A new study has found a direct link between smartphone addiction among students and their distraction from studies. The study also says the effects of smartphone addiction may be worsened by increased feelings of loneliness. The study published in the Journal of Computer Assisted Learning assessed 285 students for their smartphone, digital technology usage patterns, in addition to other factors like their anxiety, study skills and motivation. Researchers from Swansea University in the UK published the study suggesting a negative relationship between internet addiction and motivation to study.
Students who reported more internet addiction said they found it harder to keep up with their learning, productivity, and were more anxious about upcoming tests. Scientists also suggested that Internet addiction was also associated with loneliness which made concentrating on the study even harder.
"These results suggest that students with high levels of internet addiction may be particularly at risk from lower motivation to study, and hence, lower actual academic performance," said study co-author Phil Reed from Swansea University.
About one-fourth of the students said they spent over four hours a day online, and the rest reported that they spent between one to three hours every day.
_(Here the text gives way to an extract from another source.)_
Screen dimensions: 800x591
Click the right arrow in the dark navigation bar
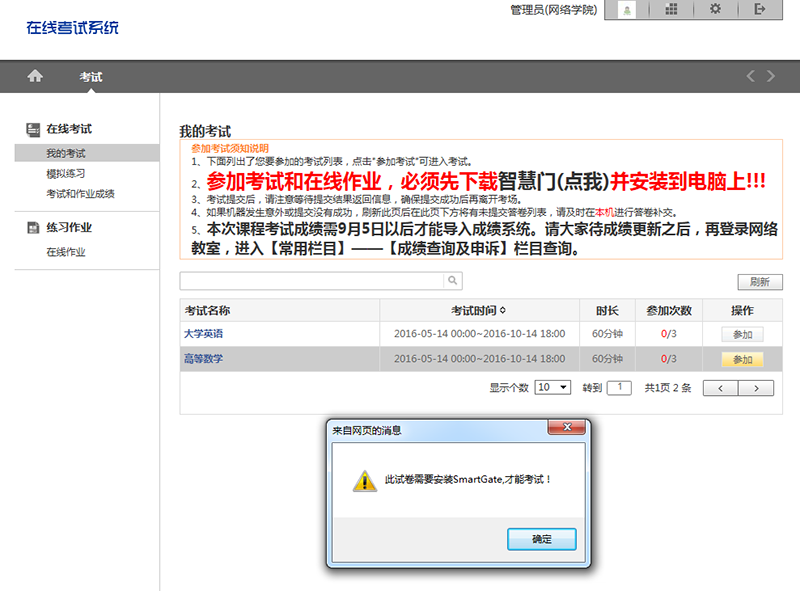click(771, 76)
According to the study, 40 per cent of students used the internet for social networking whereas 30 per cent of students used the internet to seek online information.
"Internet addiction has been shown to impair a range of abilities such as impulse control, planning, and sensitivity to rewards. A lack of ability in these areas could well make study harder," said Roberto Truzoli, another co-author of the study from the University of Milan in Italy.
The study also found internet addiction to be linked with increased loneliness that made studying harder for the students. According to scientists, Loneliness plays a large role in positive feelings about academic life in higher education. Researchers also noted that the lack of social interactions among students associated with internet addiction makes loneliness worse further impacts the motivation to engage in a social educational environment.
"Before we continue down a route of increasing digitisation of our academic environments, we have to pause to consider if this is actually going to bring about the results we want. This strategy might offer some opportunities, but it also contains risks that have not yet been fully assessed," Reed said in a statement.